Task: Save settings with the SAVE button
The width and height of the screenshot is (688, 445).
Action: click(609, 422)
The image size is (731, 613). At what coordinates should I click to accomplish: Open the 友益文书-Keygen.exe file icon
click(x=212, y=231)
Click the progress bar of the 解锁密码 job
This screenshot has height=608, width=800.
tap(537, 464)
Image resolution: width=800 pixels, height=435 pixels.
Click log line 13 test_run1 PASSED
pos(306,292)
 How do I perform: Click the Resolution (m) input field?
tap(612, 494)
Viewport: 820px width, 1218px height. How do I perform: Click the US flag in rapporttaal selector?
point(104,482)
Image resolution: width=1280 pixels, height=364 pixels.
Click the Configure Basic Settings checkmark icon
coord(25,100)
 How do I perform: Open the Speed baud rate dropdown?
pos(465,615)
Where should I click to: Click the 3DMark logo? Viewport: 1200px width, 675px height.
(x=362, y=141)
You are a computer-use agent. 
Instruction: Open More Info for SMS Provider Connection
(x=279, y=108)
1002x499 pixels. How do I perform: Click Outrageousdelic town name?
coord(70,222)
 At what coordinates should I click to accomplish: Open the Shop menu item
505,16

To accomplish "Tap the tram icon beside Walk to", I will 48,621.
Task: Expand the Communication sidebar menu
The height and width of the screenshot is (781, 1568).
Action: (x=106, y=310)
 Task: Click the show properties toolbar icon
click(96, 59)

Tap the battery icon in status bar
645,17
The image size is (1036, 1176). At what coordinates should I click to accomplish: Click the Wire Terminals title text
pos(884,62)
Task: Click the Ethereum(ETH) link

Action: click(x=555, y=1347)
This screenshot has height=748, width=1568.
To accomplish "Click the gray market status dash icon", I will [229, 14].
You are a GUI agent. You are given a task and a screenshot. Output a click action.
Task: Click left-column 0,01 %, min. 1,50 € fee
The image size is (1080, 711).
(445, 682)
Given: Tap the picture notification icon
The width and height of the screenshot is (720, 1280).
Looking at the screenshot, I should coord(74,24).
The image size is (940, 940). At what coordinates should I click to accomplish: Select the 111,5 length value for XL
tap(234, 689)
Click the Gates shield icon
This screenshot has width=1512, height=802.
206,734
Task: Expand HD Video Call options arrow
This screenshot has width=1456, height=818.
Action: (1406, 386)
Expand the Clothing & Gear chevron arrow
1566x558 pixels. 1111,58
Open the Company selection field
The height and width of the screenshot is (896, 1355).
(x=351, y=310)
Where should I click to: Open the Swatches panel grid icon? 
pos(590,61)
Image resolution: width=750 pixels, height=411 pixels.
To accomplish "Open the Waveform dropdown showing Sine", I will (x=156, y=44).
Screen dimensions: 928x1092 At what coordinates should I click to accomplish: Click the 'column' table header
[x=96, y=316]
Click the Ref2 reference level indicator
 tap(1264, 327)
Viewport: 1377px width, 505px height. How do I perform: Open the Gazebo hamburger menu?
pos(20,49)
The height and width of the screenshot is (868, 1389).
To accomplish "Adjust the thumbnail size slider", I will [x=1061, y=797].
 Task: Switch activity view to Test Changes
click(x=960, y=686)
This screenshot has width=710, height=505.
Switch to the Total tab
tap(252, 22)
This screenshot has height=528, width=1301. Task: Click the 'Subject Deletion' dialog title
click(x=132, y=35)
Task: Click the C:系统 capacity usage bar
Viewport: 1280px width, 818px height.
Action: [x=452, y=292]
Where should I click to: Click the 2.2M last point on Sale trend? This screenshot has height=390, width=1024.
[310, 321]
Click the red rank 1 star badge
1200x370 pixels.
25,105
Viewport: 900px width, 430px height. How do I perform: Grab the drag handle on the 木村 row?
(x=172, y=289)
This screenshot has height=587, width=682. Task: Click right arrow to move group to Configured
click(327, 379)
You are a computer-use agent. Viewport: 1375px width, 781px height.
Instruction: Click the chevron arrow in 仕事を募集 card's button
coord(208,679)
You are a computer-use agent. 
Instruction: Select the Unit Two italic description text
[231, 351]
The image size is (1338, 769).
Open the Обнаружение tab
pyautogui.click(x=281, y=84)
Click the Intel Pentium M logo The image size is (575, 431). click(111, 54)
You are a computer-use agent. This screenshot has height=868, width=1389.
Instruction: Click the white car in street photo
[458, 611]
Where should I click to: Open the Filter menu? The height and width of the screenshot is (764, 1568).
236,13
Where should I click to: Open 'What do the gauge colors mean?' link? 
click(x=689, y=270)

══════════════════════════════

• [Action item]:
Output the records exactly.

• [Solved exercise]:
Task: Save settings with the SAVE button
The width and height of the screenshot is (688, 445).
Action: click(609, 422)
The image size is (731, 613). At what coordinates should I click to accomplish: Open the 友益文书-Keygen.exe file icon
click(x=212, y=231)
Click the progress bar of the 解锁密码 job
This screenshot has height=608, width=800.
tap(537, 464)
Image resolution: width=800 pixels, height=435 pixels.
Click log line 13 test_run1 PASSED
pos(306,292)
 How do I perform: Click the Resolution (m) input field?
tap(612, 494)
Viewport: 820px width, 1218px height. How do I perform: Click the US flag in rapporttaal selector?
point(104,482)
Image resolution: width=1280 pixels, height=364 pixels.
Click the Configure Basic Settings checkmark icon
coord(25,100)
 How do I perform: Open the Speed baud rate dropdown?
pos(465,615)
Where should I click to: Click the 3DMark logo? Viewport: 1200px width, 675px height.
(x=362, y=141)
You are a computer-use agent. 
Instruction: Open More Info for SMS Provider Connection
(x=279, y=108)
1002x499 pixels. How do I perform: Click Outrageousdelic town name?
coord(70,222)
 At what coordinates should I click to accomplish: Open the Shop menu item
505,16

To accomplish "Tap the tram icon beside Walk to", I will 48,621.
Task: Expand the Communication sidebar menu
The height and width of the screenshot is (781, 1568).
Action: (x=106, y=310)
 Task: Click the show properties toolbar icon
click(96, 59)

Tap the battery icon in status bar
645,17
The image size is (1036, 1176). At what coordinates should I click to accomplish: Click the Wire Terminals title text
pos(884,62)
Task: Click the Ethereum(ETH) link

Action: click(x=555, y=1347)
This screenshot has height=748, width=1568.
To accomplish "Click the gray market status dash icon", I will [229, 14].
You are a GUI agent. You are given a task and a screenshot. Output a click action.
Task: Click left-column 0,01 %, min. 1,50 € fee
The image size is (1080, 711).
(445, 682)
Given: Tap the picture notification icon
The width and height of the screenshot is (720, 1280).
Looking at the screenshot, I should coord(74,24).
The image size is (940, 940). At what coordinates should I click to accomplish: Select the 111,5 length value for XL
tap(234, 689)
Click the Gates shield icon
This screenshot has width=1512, height=802.
206,734
Task: Expand HD Video Call options arrow
This screenshot has width=1456, height=818.
Action: (1406, 386)
Expand the Clothing & Gear chevron arrow
1566x558 pixels. 1111,58
Open the Company selection field
The height and width of the screenshot is (896, 1355).
(x=351, y=310)
Where should I click to: Open the Swatches panel grid icon? 
pos(590,61)
Image resolution: width=750 pixels, height=411 pixels.
To accomplish "Open the Waveform dropdown showing Sine", I will (x=156, y=44).
Screen dimensions: 928x1092 At what coordinates should I click to accomplish: Click the 'column' table header
[x=96, y=316]
Click the Ref2 reference level indicator
 tap(1264, 327)
Viewport: 1377px width, 505px height. How do I perform: Open the Gazebo hamburger menu?
pos(20,49)
The height and width of the screenshot is (868, 1389).
To accomplish "Adjust the thumbnail size slider", I will [x=1061, y=797].
 Task: Switch activity view to Test Changes
click(x=960, y=686)
This screenshot has width=710, height=505.
Switch to the Total tab
tap(252, 22)
This screenshot has height=528, width=1301. Task: Click the 'Subject Deletion' dialog title
click(x=132, y=35)
Task: Click the C:系统 capacity usage bar
Viewport: 1280px width, 818px height.
Action: [x=452, y=292]
Where should I click to: Click the 2.2M last point on Sale trend? This screenshot has height=390, width=1024.
[310, 321]
Click the red rank 1 star badge
1200x370 pixels.
25,105
Viewport: 900px width, 430px height. How do I perform: Grab the drag handle on the 木村 row?
(x=172, y=289)
This screenshot has height=587, width=682. Task: Click right arrow to move group to Configured
click(327, 379)
You are a computer-use agent. Viewport: 1375px width, 781px height.
Instruction: Click the chevron arrow in 仕事を募集 card's button
coord(208,679)
You are a computer-use agent. 
Instruction: Select the Unit Two italic description text
[231, 351]
The image size is (1338, 769).
Open the Обнаружение tab
pyautogui.click(x=281, y=84)
Click the Intel Pentium M logo The image size is (575, 431). click(111, 54)
You are a computer-use agent. This screenshot has height=868, width=1389.
Instruction: Click the white car in street photo
[458, 611]
Where should I click to: Open the Filter menu? The height and width of the screenshot is (764, 1568).
236,13
Where should I click to: Open 'What do the gauge colors mean?' link? 
click(x=689, y=270)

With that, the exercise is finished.